MaterialX in Reality Composer Pro

04:51

Reality Composer Pro’s Shader Graph embeds MaterialX nodes in USD files. The workflow:

  1. Open the Shader Graph editor in Reality Composer Pro
  2. Drag MaterialX nodes to compose shader logic
  3. Use RealityKit PBR nodes for physically based rendering
  4. Use Geometry Modifiers nodes to modify surface deformation
  5. Preview shader effects
  6. USD files automatically include the MaterialX node graph

Key points:

  • MaterialX node graphs travel with USD scenes
  • Third-party tools (Houdini, Maya’s LookdevX) also support MaterialX
  • Apple contributed a MaterialX-to-Metal code generator
  • USD on macOS will also support MaterialX in the future

Display P3 Color Space Advantages

06:42

Display P3 vs sRGB:

FeaturesRGBDisplay P3
Gamut rangeStandard25% wider
Red renderingMutedDeeper and more saturated
Green renderingMutedMore lush
Best forGeneral displaysApple displays

Key points:

  • Use Display P3 color profiles when creating textures
  • Ensure texture files are correctly tagged with color space
  • RealityKit supports Display P3 rendering on visionOS
  • Color space tagging ensures consistent display across devices

USD Representation of RealityKit Custom Components

09:26

Swift custom component:

struct EngagementComponent: Component {
    var engagementPoints: [String: SIMD3<Float>]
    var defaultEngagement: String
}

Corresponding USD representation:

#usda 1.0
def Xform "Entity"
{
    def RealityKitCustomComponent "EngagementComponent"
    {
        uniform token info:id = "MyApp.EngagementComponent"
        string defaultEngagement = "main"
        dictionary engagementPoints = {
            string main = "(0, 1, 0)"
            string secondary = "(1, 0, 0)"
        }
    }
}

Key points:

  • RealityKitCustomComponent is a USD Schema type
  • info:id identifies the corresponding Swift component type
  • Swift types such as dictionaries and arrays have corresponding USD representations
  • Custom component data coexists with geometry and other Prims in the USD hierarchy
  • Any USD authoring tool can edit this data directly

Core Takeaways

  • What to do: Add 3D product preview to e-commerce websites so users can view products in space.

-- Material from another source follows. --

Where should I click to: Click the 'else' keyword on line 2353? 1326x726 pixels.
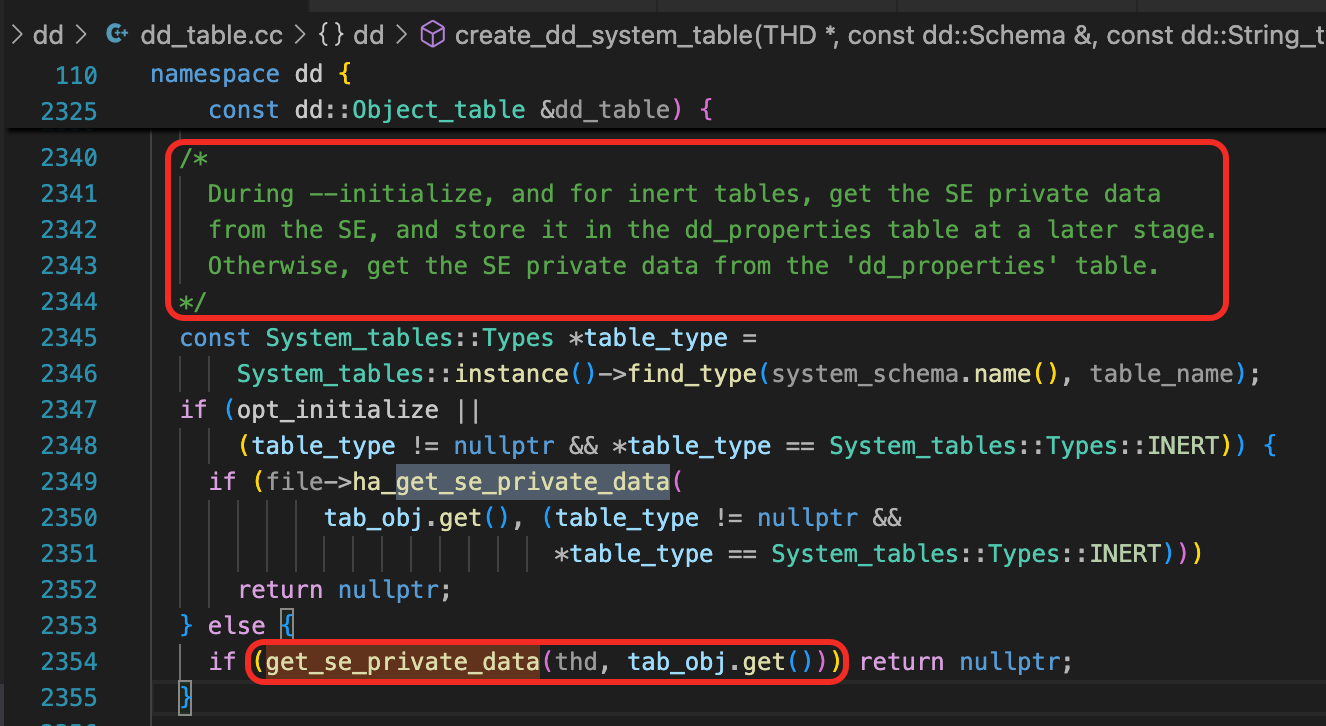(236, 626)
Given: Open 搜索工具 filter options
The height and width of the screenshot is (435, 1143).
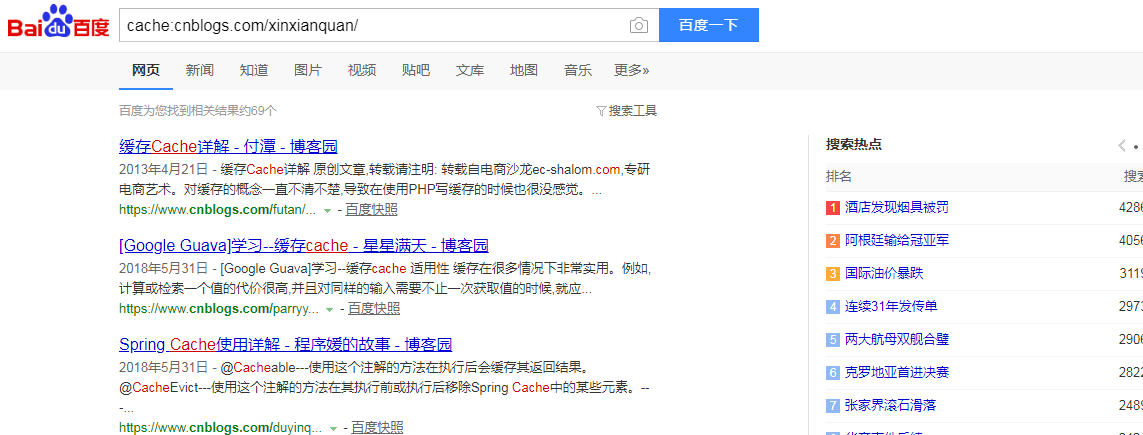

  • Why it’s worth it: Safari’s <model> element makes embedding 3D content on web pages simple without WebGL development. USDZ format is consistently supported across Apple platforms.

  • How to start: Export product models as USDZ, embed with <model src="product.usdz"> on web pages, and provide a fallback image.

  • What to do: Adopt Display P3 color space in 3D content creation workflows.

  • Why it’s worth it: Apple displays support Display P3; correctly tagged textures show more vivid, realistic colors. Avoid color shifts across devices.

  • How to start: Set project color space to Display P3 in tools like Blender and Maya, preserve color profiles when exporting textures, and verify final results in Reality Composer Pro.

  • What to do: Use USD composition to organize collaboration workflows for large 3D projects.

  • Why it’s worth it: USD references and composition let multiple people work in parallel on different scene parts, with changes automatically syncing to references. Reality Composer Pro directly supports this workflow.

  • How to start: Split scenes into reusable components (characters, props, environments), save each as a separate USD file, compose via references in the main scene, and assign team members to different components.

  • What to do: Create custom components for RealityKit apps and store component data in USD.

  • Why it’s worth it: The RealityKitCustomComponent Schema lets component data be edited and transported with USD scenes, without hardcoding in code.

  • How to start: Define a Swift struct conforming to the Component protocol, store data using the RealityKitCustomComponent Schema in USD files, and load and bind to entities at app launch.